Laâyoune Province in Laâyoune-Sakia El Hamra

Laâyoune Province (إقليم العيون; Provincia de El Aaiún) is a delineated province in the north-west of the Laâyoune-Sakia El Hamra region, which is situated within the northern part of the Moroccan-occupied territory of Western Sahara. Its population in 2004 was 210,023 (when it still included the population of the new Tarfaya Province, created in 2009).

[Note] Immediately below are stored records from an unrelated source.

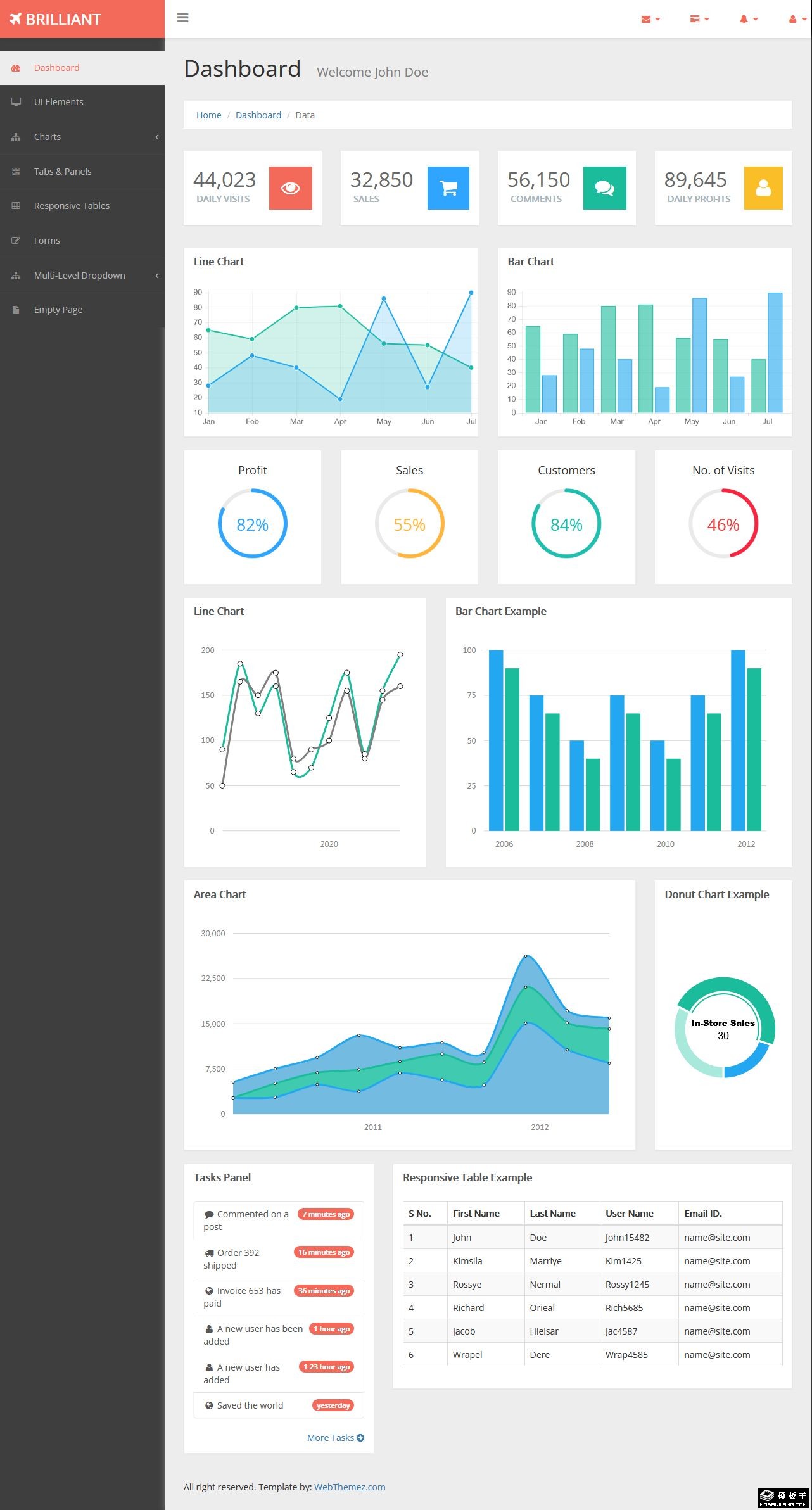The image size is (812, 1510).
Task: Go to Forms in the sidebar
Action: (47, 241)
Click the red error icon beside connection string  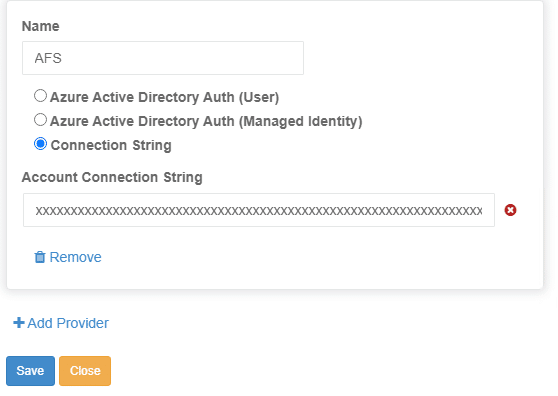(510, 210)
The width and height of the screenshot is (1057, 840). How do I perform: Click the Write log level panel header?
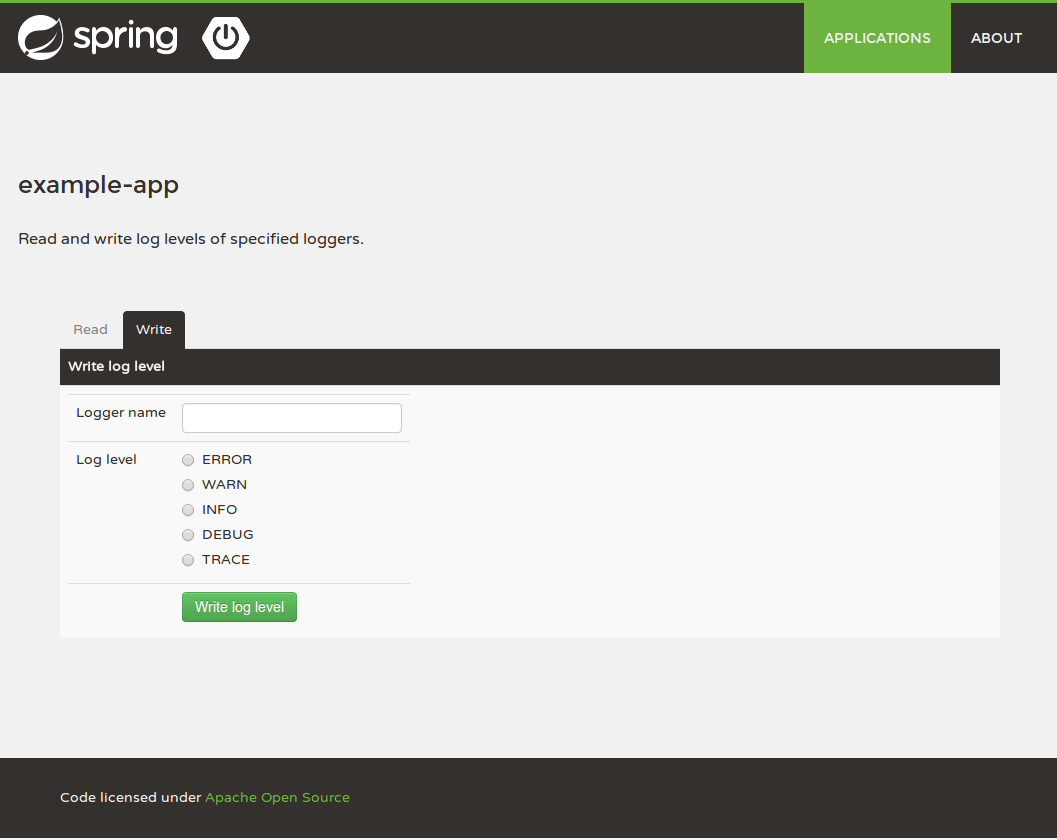pyautogui.click(x=530, y=367)
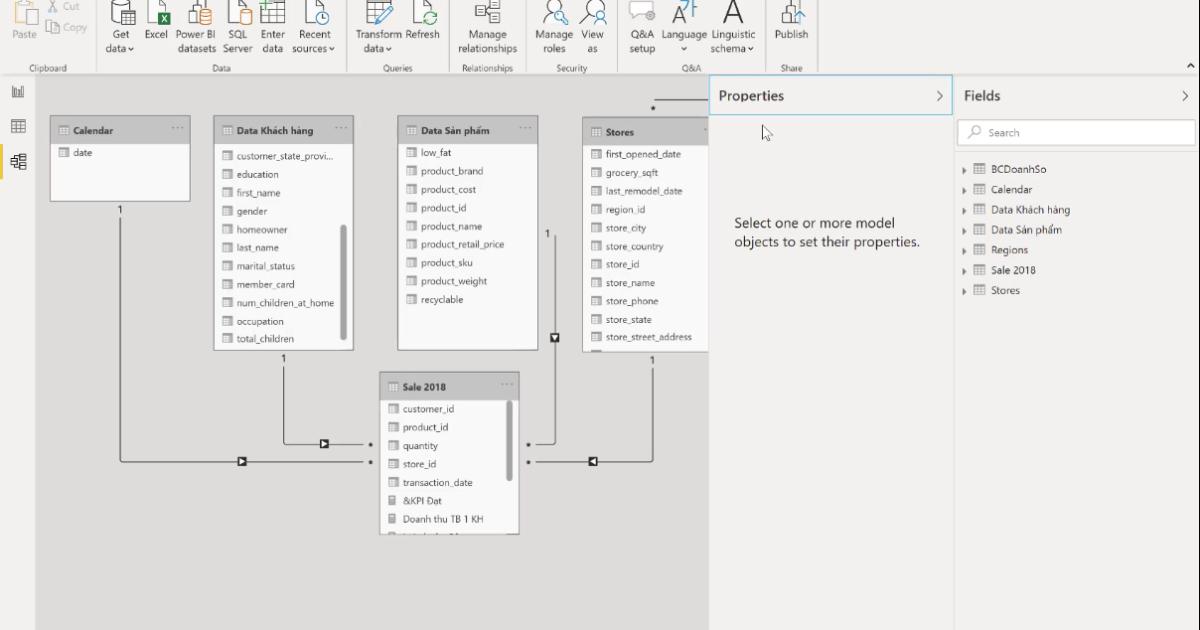Expand the BCDoanhSo table in Fields

[965, 170]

In today's limits of the province the population was 199,603. Its main town is Laayoune.

==Subdivisions==
The province is divided administratively into the following:

| Name | Geographic code | Type | Households | Population (2004) | Foreign population | Moroccan settlers | Notes |
|---|---|---|---|---|---|---|---|
| El Marsa | 321.01.01. | Municipality | 2850 | 10229 | 11 | 10218 |  |
| Laayoune | 321.01.03. | Municipality | 37545 | 183691 | 477 | 183214 |  |
| Bou Craa | 321.03.01. | Rural commune | 505 | 2519 | 0 | 2519 |  |
| Dcheira | 321.03.03. | Rural commune | 313 | 1745 | 1 | 1744 |  |
| Foum El Oued | 321.03.05. | Rural commune | 325 | 1419 | 14 | 1405 |  |

Since 2009, the following communes have been separated into the Tarfaya Province: The municipality of Tarfaya, and the rural communes of El Hagounia, Akhfenir, Daoura, and Tah.